# What is asked
1 > According to the text on gaining trust, through what kind of communication is physical trust established or broken?
2 > Carry on the text on gaining trust from its final sentence, adding the next part in the same tone.

--- START OF Excerpted text ---

Gaining Trust
Trust is a complex phenomenon, the product of many types of human interaction and behaviour, including commitment, confidence, dedication, and ownership.
Contents
Mental, Intellectual and Speech Trust
Modeling, Empathy and Listening
Levels of Trust
Trust exists in different forms, usually occuring together in combination. The most useful distinction, used extensively here, classifies trust according to the levels of reality.
Physical Trust
Physical trust is a very primitive type of trust that is established (or broken) through non-verbal communication. It is a prerequisite to the other types of trust established later.
Once physical trust is established, certain types of non-verbal help can be given and these will help to build physical trust.
To give a simple example, suppose we have established enough physical trust to be near each other, and then decide to walk together over rough terrain. I stumble and fall. You reach out your hand; if I trust you to help me I take your hand; then you help pull me up, and once I have regained balance you let go. If this is completed as described a little trust is built, and if you let go too early it will reduce the amount of trust. Repeated incidents of this type can cause the trust level to go up and/or down over time.
There are much deeper, more profound emotional types of help that can be given based only on physical trust, including most notably group catharsis.
Emotional Trust
Emotional trust exists when the individual can act without worrying about emotional harm from others. "Emotional harm" just means any bad feelings — anger, fear, guilt, remorse, etc.
Mental, Intellectual and Speech Trust
Almost all of the other types of trust issues in human relationships involve verbal communication and mental state. There are several different types of interactions that affect each other in complex ways. One of the most basic is the listening interaction.
Modeling, Empathy and Listening
The listening interaction depends on modeling on the part of the speaker and perception of empathy in the listener; and corresponding states in their reversed roles. In its most basic form (as it occurs for children, for example) the listening interaction is initiated out of a person's interest in self, and bargaining for help from others.

--- END OF Excerpted text ---
--- START OF Dataset excerpt ---

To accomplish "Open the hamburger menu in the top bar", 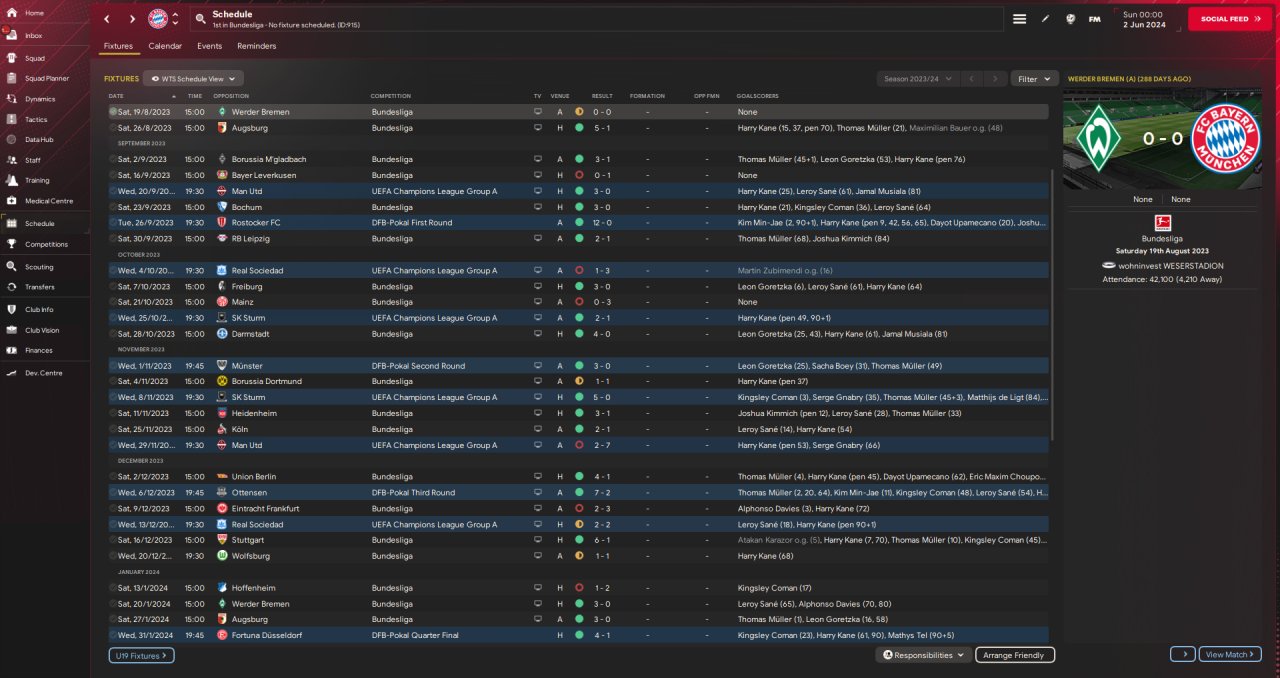I will (x=1019, y=19).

--- END OF Dataset excerpt ---

# The replies
1 > Through non-verbal communication.

2 >
Person A has some type of problem for which they believe they might be able to get help from B. In order to get help effectively, B must
- Help A, rather than exploiting A's problem for B's own selfish ends
- Have some personal incentive for doing the work, either selfish (quid pro quo) or altruistic.
- Know or understand what A's problem is.
Before help can happen, each of these must be true, and A will need to be convinced of each of these before telling about their problem.
The third requirement is crucial because it relates to listening: B must know or understand what A's problem is, and A must believe that B knows or understands A's problem. The first depends on B's empathy and the second on A's modeling.
To make it simpler we'll assume that the problem is of a nature that can only be communicated through words, although the same principles apply to anything that can be communicated, whether verbal or not.
Once A states the problem, B can understand or not. If B understands, B has empathy.
A is watching B and modeling B's mental state. A is aware that communication is not always successful and will not assume B's mental state has changed until some outward sign is evident.
In order for A to understand that B understands A's problem, A must hear something from B that makes it clear that B has assimilated the knowledge.
Trust and Money
Here I present examples of the three levels of trust as they relate to money.
To understand this section it is important first to understand that "money" exists in several different levels of abstraction. The simplest type of money is barter or commodity exchange — for example, trading grain for eggs. The next type is currency, by which I mean anything physical and unique enough to be difficult to counterfeit, such as gold or printed notes. More abstract types of money include legal instruments such as credit accounts, mutual funds and debt-backed securities.
Intellectual Trust Issues
(For another similar example see
this strip)
Complex Products
In addition there is the concept of simple and complex products. A simple product is something one person can create themselves. An ancient example is wool. A complex product requires the skills of many different people, most of whom never meet each other. A modern example of this is a cellular phone.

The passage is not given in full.